* Request *
Copy out, character for character, every row from the one containing "Select the macOS tab for download" down to the end of the rows, including both ends.

----- Records for this task -----

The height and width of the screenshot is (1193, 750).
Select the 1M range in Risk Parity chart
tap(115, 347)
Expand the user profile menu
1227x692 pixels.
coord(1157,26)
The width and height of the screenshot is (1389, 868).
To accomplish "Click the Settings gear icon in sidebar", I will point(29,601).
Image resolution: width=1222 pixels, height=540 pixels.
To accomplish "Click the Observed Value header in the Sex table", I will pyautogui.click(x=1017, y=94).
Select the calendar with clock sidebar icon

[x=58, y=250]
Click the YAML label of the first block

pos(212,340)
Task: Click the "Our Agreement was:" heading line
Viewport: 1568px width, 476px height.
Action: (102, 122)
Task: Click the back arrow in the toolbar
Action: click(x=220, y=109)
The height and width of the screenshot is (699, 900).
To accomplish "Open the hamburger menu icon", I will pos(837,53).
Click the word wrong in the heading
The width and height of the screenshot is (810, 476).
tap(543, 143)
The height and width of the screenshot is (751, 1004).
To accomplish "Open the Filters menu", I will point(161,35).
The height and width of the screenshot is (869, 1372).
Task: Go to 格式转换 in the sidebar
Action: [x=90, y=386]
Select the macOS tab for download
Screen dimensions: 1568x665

-----

* Final answer *
Select the macOS tab for download
Screen dimensions: 1568x665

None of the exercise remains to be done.